* [Available data]:
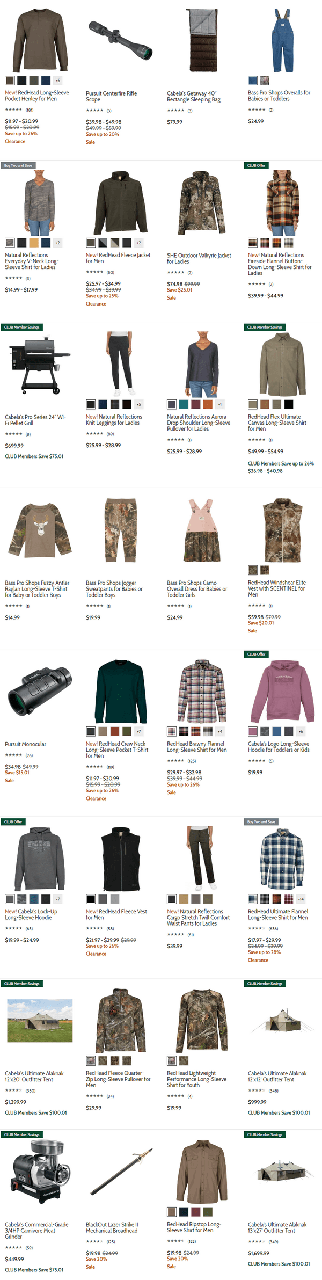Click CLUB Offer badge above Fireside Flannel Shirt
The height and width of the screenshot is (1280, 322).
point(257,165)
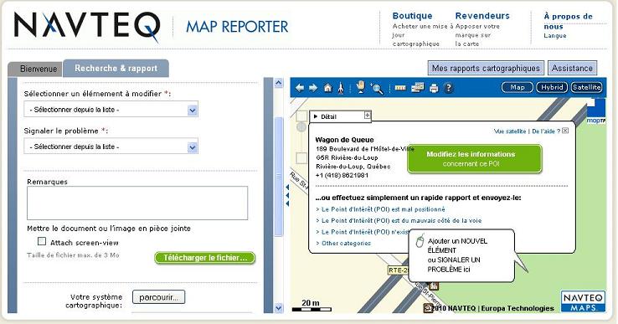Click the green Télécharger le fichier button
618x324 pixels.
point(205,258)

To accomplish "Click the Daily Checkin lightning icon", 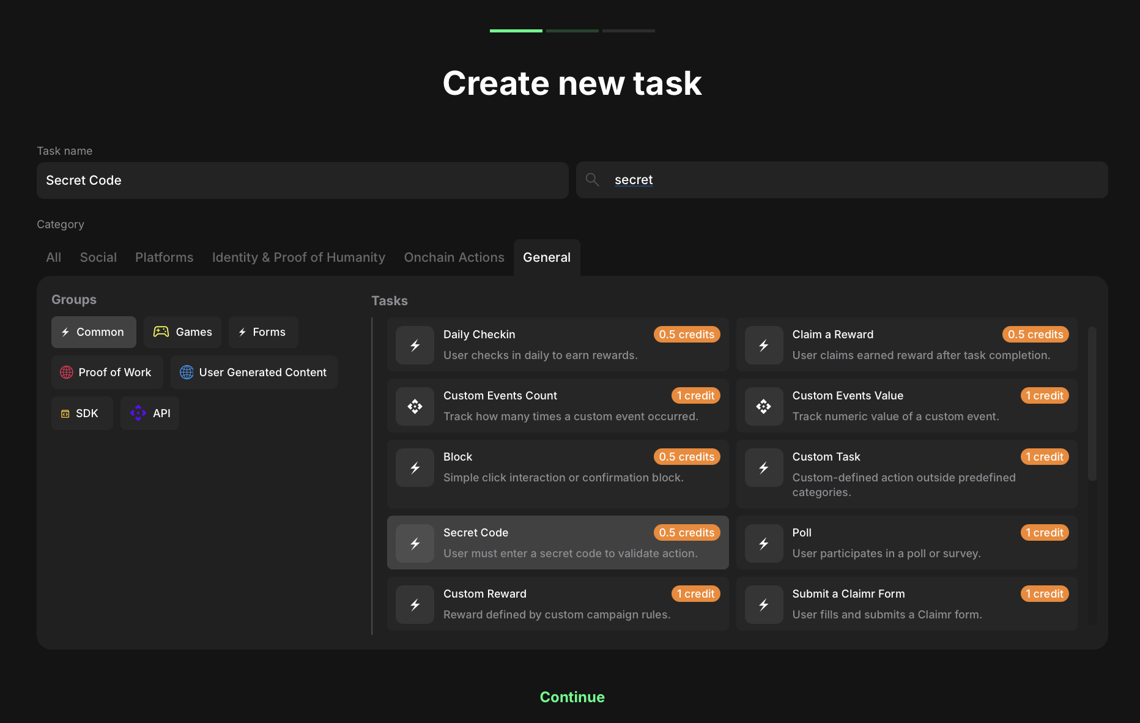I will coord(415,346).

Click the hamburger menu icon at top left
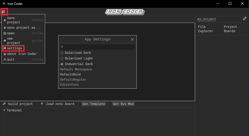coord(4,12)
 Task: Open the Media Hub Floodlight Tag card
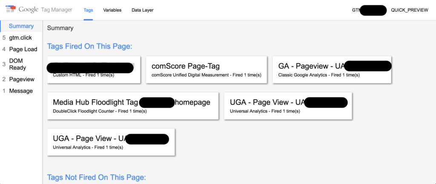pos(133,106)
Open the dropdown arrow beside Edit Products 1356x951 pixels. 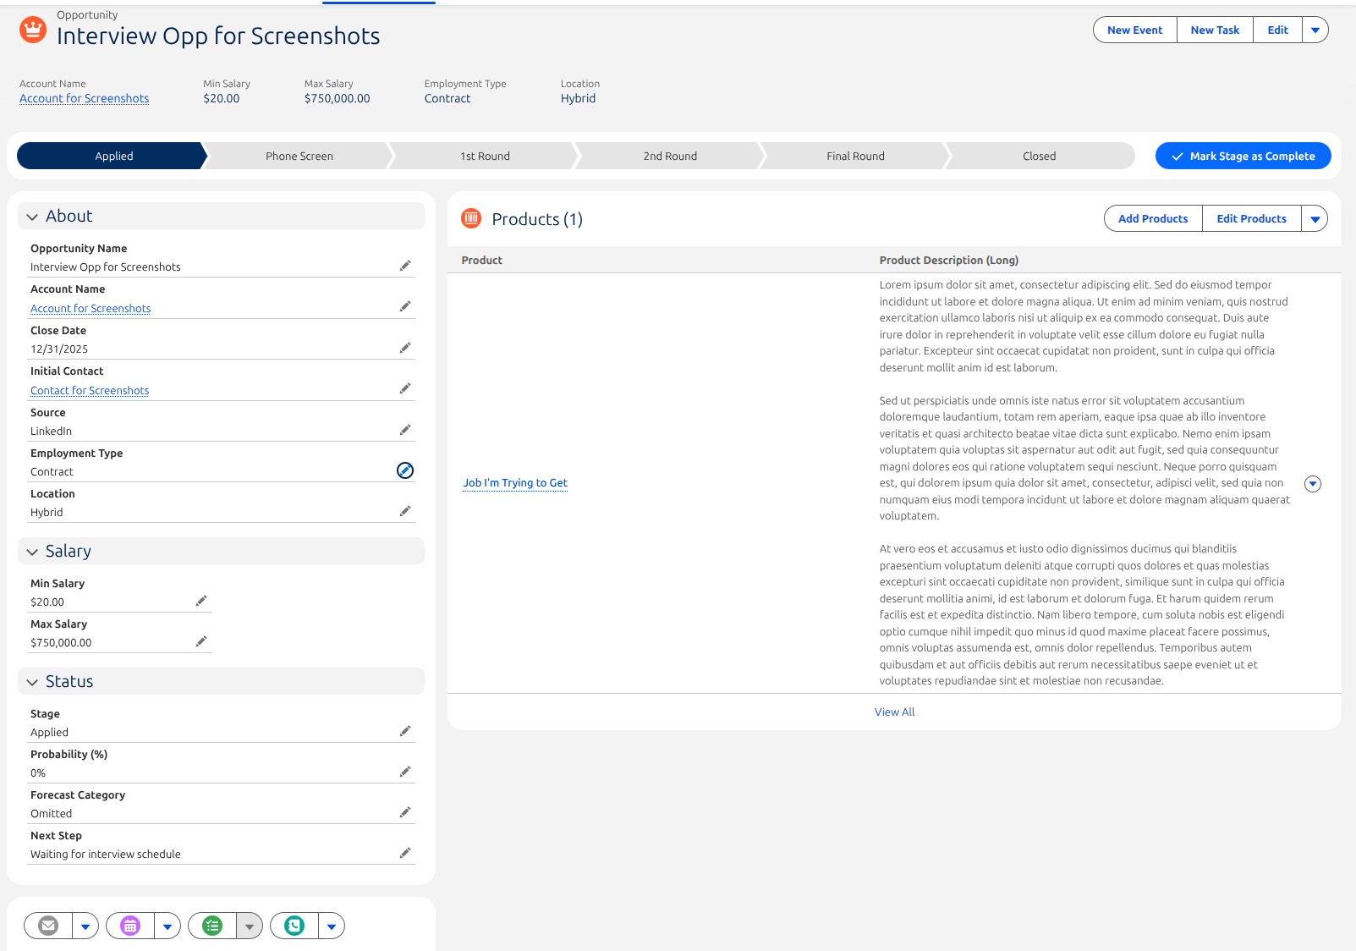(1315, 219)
==
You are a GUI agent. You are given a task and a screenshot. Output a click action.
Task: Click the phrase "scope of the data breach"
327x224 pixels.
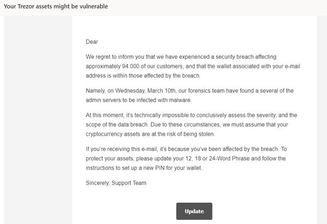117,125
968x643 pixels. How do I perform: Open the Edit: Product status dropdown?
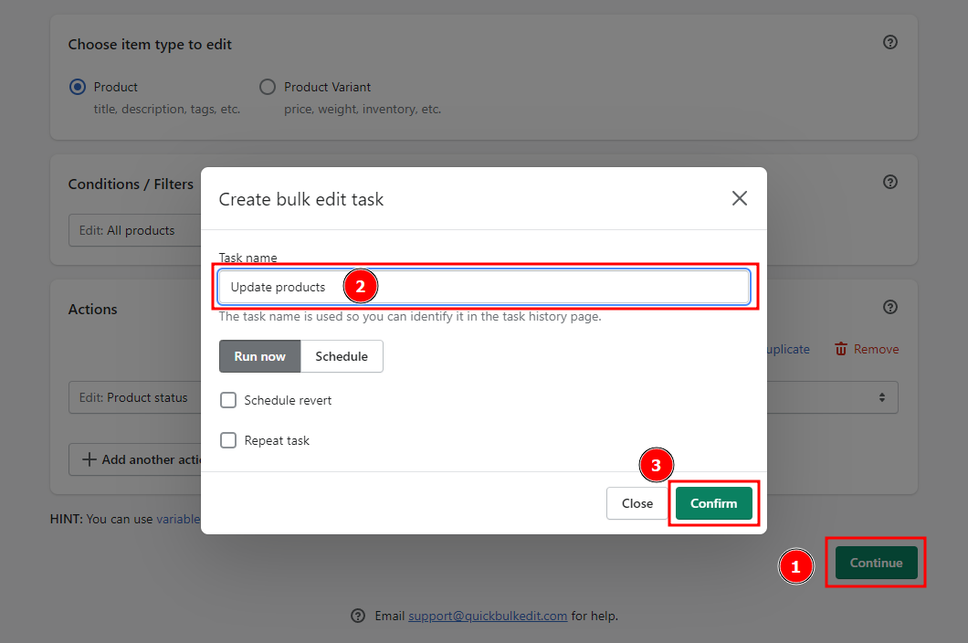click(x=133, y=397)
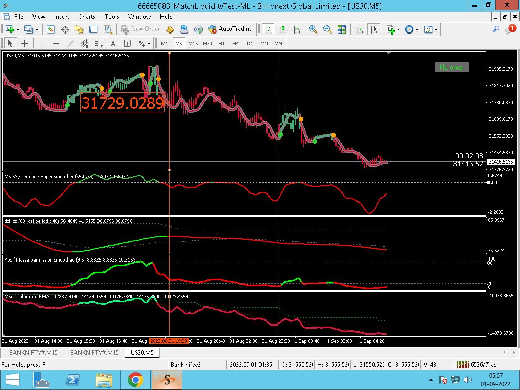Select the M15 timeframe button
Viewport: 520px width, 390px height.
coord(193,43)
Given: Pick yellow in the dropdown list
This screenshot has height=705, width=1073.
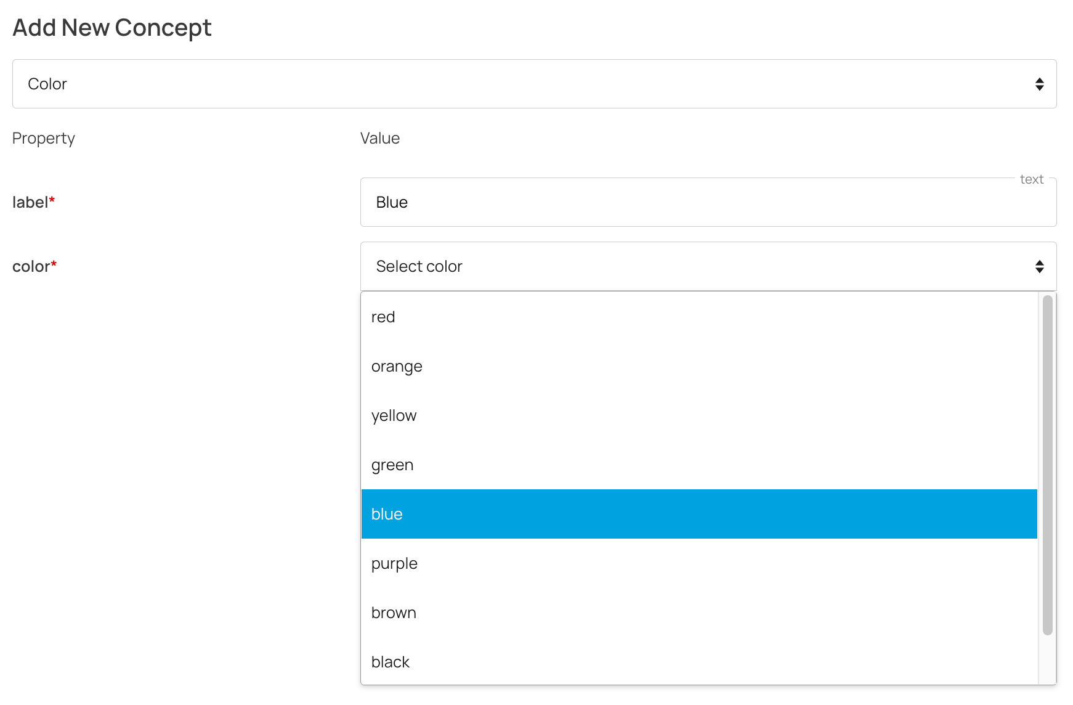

* [What the task requires]:
Each line above starting at the one holding "You are a GUI" and ending at the one holding "This screenshot has height=705, width=1073." should be set down exactly as it stands, both ends included, with no pictures.

* [Solution to this exercise]:
You are a GUI agent. You are given a task and a screenshot. Output a click action.
Task: Click the phrase "scope of the data breach"
327x224 pixels.
117,125
968x643 pixels. How do I perform: Open the Edit: Product status dropdown?
click(x=133, y=397)
Select the M15 timeframe button
Viewport: 520px width, 390px height.
coord(193,43)
Given: Pick yellow in the dropdown list
This screenshot has height=705, width=1073.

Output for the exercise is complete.